• **Texte du document**
____________
Certains critiques de l'islam montrent le Prophète comme un libertin complaisant envers lui-même. Ils l'accusent d'une faiblesse de caractère qu'on ne verrait même pas chez un homme de vertu moyenne, et encore moins chez un être qui est Prophète, Dernier Messager de Dieu et meilleur modèle à suivre pour l'humanité. Cependant, en se basant sur ses innombrables biographies accessibles à tous et sur les narrations authentifiées de ses paroles et de ses actes, il est évident qu'il a vécu une vie très disciplinée, et que ses mariages faisaient partie des nombreux fardeaux qu'il portait en tant que Dernier Messager de Dieu.
Les raisons de ses mariages sont diverses. Mais elles se rapportent toutes à son rôle de dirigeant de la communauté musulmane et à sa responsabilité de guider les nouveaux musulmans aux normes et aux valeurs de l'islam.
Quand Mohammed était âgé de 25 ans, avant de recevoir sa future mission, il se maria avec Khadija, sa première épouse. Malgré le milieu culturel où il fut élevé, sans mentionner le climat et les autres facteurs tels que sa jeunesse, le fait qu'il ait eu une réputation d'homme parfaitement chaste, intègre et loyal relève de l'extraordinaire. Dès le début de sa Prophétie, il se fit des ennemis qui n'hésitèrent pas à inventer des calomnies contre lui – mais aucun d'eux n'osa jamais compromettre son passé.
____________
• **Données fournies**
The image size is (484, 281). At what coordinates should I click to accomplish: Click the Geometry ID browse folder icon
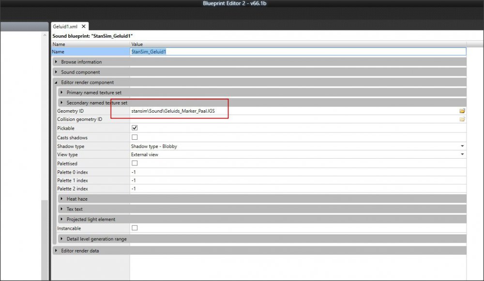(462, 111)
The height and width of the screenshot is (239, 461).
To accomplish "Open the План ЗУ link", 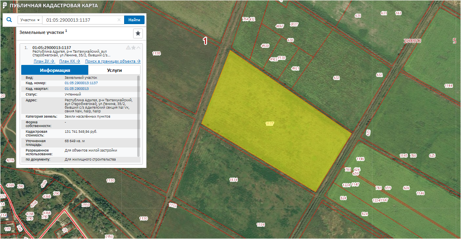I will pos(44,61).
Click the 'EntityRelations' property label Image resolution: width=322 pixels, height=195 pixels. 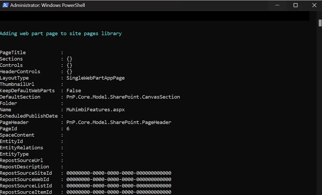pyautogui.click(x=21, y=147)
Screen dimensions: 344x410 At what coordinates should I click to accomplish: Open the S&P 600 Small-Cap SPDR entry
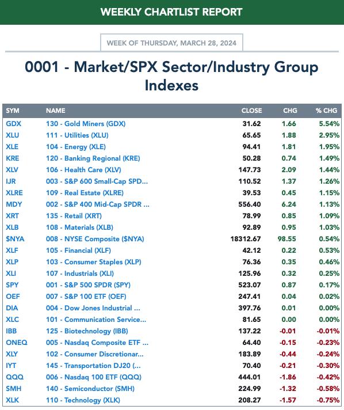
____________
• **Travail demandé**
A. Recopiez à l'identique, dans le texte sur les mariages du Prophète, le passage qui va de « Les raisons de » jusqu'à « valeurs de l'islam. » inclus.
B. Indiquez, s'il vous plaît, combien de lignes des enregistrements contiennent la chaîne « should ». Donnez uniquement ce nombre.

• **Résultats par consigne**
A.
Les raisons de ses mariages sont diverses. Mais elles se rapportent toutes à son rôle de dirigeant de la communauté musulmane et à sa responsabilité de guider les nouveaux musulmans aux normes et aux valeurs de l'islam.

B. 2